* Exercise brief
Only the number is requested. Tally the lines of the data that hold the string "options".

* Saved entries
------

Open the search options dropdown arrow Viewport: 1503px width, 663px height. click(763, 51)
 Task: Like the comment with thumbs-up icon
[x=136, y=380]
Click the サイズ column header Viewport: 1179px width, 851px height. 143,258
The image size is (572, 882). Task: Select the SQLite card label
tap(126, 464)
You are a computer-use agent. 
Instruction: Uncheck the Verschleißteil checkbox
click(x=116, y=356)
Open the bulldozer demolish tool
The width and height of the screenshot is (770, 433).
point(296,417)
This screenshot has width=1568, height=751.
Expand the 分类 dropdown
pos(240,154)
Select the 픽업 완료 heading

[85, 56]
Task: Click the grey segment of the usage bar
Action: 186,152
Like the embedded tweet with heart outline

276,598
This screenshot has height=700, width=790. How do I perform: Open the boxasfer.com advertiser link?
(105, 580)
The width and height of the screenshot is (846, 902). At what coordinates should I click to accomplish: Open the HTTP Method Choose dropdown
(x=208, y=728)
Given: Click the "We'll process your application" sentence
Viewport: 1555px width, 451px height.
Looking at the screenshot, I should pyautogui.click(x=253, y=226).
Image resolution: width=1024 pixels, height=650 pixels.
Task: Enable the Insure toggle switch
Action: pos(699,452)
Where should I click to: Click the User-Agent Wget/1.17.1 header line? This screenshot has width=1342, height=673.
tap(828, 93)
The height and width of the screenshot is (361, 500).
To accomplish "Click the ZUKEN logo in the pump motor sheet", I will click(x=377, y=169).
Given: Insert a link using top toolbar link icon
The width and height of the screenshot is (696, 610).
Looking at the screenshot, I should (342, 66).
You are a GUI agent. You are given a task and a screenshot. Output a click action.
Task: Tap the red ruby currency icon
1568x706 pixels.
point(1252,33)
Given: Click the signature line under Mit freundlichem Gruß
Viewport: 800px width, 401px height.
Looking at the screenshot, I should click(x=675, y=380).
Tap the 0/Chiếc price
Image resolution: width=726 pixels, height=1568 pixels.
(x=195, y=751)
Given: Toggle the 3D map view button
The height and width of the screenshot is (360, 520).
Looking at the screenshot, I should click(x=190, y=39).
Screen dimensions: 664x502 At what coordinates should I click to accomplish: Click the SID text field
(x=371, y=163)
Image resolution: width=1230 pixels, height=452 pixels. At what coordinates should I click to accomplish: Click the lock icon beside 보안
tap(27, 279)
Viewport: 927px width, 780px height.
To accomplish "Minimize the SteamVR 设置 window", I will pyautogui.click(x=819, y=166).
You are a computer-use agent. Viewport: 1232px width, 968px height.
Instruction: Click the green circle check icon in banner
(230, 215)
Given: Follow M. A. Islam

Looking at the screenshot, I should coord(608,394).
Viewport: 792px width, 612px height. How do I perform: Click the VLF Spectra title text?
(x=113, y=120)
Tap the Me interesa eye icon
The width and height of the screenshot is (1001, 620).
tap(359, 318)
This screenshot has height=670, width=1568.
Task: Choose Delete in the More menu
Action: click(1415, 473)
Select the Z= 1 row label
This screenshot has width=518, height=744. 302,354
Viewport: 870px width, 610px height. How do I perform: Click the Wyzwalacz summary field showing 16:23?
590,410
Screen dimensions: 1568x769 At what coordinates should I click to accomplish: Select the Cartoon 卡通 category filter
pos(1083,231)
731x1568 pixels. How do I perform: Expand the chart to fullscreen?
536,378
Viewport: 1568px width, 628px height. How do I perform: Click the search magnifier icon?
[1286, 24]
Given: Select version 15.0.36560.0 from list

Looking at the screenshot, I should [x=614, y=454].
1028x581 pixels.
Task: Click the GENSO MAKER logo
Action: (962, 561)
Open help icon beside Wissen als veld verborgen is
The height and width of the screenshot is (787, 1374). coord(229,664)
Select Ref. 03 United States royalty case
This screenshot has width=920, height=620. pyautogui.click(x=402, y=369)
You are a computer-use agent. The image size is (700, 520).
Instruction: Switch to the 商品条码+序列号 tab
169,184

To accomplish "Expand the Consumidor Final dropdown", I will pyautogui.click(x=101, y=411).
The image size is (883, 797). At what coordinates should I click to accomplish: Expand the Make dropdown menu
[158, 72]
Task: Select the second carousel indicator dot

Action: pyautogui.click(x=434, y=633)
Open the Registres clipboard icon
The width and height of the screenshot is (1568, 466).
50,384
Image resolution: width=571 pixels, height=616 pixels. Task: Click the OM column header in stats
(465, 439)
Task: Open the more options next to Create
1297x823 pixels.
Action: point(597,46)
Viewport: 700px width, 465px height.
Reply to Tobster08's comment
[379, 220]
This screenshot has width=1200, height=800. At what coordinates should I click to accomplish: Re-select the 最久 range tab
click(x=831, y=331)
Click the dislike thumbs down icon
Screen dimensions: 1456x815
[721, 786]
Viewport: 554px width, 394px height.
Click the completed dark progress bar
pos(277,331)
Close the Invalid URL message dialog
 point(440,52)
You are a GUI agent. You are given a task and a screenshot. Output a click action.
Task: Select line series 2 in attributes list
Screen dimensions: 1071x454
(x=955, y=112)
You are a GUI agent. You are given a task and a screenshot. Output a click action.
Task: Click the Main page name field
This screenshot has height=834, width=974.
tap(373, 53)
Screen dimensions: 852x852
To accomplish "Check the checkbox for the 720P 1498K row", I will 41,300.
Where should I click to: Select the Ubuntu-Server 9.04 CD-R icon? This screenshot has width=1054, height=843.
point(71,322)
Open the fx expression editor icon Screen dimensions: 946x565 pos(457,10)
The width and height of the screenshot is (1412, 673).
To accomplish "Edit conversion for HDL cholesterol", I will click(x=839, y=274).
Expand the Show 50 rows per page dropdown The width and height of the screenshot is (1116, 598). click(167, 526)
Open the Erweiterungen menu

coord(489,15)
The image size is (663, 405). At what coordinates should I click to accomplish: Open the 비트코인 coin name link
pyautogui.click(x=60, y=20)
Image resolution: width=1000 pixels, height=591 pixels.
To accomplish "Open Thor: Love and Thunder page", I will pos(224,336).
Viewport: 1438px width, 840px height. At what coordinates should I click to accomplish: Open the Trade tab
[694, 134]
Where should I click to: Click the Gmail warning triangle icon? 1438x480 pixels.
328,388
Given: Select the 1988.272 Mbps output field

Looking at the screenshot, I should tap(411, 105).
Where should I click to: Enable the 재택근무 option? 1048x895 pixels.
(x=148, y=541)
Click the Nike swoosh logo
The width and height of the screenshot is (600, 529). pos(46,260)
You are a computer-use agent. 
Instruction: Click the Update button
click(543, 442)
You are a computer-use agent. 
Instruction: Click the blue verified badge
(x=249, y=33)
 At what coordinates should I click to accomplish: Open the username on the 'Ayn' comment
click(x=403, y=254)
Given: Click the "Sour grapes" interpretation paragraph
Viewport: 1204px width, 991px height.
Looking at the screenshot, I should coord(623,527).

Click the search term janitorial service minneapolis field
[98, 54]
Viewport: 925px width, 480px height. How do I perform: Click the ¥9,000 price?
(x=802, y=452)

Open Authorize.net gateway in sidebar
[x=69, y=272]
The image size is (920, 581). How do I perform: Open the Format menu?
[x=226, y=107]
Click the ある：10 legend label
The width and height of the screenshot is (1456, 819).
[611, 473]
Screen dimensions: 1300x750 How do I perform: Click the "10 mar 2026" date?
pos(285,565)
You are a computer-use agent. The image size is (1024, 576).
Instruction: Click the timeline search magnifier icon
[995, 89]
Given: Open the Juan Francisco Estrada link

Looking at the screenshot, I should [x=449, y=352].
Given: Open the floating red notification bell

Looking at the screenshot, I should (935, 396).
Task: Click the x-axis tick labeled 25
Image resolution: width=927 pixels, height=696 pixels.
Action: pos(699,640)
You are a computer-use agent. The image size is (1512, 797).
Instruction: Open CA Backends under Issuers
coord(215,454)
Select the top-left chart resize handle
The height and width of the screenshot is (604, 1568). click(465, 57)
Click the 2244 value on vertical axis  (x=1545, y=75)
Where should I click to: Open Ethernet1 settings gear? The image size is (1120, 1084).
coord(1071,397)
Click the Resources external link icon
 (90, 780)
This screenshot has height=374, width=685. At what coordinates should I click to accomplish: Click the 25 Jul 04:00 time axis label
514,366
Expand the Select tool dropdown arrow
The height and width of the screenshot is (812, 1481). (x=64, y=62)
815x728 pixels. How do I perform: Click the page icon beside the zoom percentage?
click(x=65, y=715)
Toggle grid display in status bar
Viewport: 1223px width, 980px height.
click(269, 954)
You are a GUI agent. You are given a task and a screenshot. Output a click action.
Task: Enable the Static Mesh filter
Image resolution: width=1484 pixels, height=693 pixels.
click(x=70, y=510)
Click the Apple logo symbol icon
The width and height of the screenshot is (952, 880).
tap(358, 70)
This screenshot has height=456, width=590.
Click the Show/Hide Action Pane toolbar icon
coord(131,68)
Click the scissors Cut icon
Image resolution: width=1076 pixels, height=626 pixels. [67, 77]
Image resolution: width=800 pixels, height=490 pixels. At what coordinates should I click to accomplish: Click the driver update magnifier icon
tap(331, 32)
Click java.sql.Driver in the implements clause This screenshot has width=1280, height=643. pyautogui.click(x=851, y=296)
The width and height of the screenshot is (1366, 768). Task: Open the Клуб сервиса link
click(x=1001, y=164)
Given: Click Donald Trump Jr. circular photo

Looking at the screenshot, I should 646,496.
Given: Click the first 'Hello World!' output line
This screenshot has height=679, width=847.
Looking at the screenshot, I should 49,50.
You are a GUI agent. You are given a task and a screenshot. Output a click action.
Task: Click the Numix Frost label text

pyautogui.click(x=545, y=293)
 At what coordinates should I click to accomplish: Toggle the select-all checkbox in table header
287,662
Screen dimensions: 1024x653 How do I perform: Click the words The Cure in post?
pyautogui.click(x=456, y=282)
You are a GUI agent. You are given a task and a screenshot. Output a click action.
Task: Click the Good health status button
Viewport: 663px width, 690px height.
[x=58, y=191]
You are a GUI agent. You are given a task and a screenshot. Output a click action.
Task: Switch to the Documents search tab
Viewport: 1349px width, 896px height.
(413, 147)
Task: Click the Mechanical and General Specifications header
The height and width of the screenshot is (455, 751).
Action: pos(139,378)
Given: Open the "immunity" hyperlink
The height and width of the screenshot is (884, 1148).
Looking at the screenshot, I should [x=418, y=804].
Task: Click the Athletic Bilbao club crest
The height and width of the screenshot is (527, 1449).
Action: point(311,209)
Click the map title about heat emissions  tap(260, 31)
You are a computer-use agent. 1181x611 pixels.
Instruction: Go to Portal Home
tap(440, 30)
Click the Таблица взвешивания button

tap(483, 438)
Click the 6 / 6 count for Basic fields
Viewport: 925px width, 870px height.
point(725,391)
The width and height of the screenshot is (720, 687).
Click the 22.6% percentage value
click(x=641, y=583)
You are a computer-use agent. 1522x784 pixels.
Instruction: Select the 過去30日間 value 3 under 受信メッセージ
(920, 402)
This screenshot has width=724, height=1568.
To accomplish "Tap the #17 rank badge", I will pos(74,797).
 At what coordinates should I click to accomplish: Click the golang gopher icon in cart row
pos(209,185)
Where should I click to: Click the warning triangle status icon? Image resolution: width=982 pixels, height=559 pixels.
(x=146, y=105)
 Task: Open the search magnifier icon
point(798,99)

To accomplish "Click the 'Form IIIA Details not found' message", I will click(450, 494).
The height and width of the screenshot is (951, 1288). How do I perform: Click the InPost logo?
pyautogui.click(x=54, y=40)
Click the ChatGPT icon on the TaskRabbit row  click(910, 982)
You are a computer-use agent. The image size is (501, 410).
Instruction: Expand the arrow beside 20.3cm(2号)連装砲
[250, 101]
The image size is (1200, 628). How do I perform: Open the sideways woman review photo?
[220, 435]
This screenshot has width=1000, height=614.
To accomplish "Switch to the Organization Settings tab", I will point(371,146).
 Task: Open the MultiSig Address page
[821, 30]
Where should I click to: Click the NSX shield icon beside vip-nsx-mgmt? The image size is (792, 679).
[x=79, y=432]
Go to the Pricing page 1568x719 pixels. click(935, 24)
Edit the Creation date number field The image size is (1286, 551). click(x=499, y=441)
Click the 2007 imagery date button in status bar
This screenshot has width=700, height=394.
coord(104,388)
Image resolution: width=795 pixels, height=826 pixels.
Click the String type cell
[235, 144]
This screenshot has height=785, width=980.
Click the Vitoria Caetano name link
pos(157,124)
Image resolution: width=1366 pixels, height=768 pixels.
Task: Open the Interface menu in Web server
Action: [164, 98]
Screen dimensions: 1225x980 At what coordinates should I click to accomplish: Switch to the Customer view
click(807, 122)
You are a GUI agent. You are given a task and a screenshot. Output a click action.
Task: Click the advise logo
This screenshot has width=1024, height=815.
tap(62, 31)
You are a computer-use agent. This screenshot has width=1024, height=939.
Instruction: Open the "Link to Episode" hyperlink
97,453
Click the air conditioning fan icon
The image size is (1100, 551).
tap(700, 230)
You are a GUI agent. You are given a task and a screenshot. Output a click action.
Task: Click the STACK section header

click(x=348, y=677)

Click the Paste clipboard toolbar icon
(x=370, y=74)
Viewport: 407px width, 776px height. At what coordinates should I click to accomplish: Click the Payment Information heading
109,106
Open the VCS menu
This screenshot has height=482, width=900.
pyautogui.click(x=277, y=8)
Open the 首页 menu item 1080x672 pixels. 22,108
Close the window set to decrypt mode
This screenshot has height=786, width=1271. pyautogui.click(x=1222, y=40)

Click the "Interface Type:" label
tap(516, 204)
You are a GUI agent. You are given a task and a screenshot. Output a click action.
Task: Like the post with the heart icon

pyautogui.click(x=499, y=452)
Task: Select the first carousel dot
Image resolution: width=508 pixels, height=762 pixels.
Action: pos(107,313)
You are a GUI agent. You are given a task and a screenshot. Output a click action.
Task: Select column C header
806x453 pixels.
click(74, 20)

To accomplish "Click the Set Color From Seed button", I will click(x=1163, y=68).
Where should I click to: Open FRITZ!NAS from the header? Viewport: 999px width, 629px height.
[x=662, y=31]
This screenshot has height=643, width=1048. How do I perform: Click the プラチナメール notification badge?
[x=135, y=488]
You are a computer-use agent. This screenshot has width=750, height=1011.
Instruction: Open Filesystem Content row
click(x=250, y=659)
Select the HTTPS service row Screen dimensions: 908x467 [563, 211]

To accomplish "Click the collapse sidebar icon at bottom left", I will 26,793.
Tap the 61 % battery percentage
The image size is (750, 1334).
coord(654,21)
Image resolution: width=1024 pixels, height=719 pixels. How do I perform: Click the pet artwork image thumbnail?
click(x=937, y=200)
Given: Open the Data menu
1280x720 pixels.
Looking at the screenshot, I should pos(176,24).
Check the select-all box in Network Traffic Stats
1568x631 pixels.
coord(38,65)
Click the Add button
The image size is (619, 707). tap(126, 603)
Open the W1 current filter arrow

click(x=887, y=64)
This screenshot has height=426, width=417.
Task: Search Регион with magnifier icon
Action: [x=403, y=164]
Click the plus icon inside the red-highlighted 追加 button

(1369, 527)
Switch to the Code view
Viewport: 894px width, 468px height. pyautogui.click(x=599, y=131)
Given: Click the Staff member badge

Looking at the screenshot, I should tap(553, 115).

------

* Exercise result
2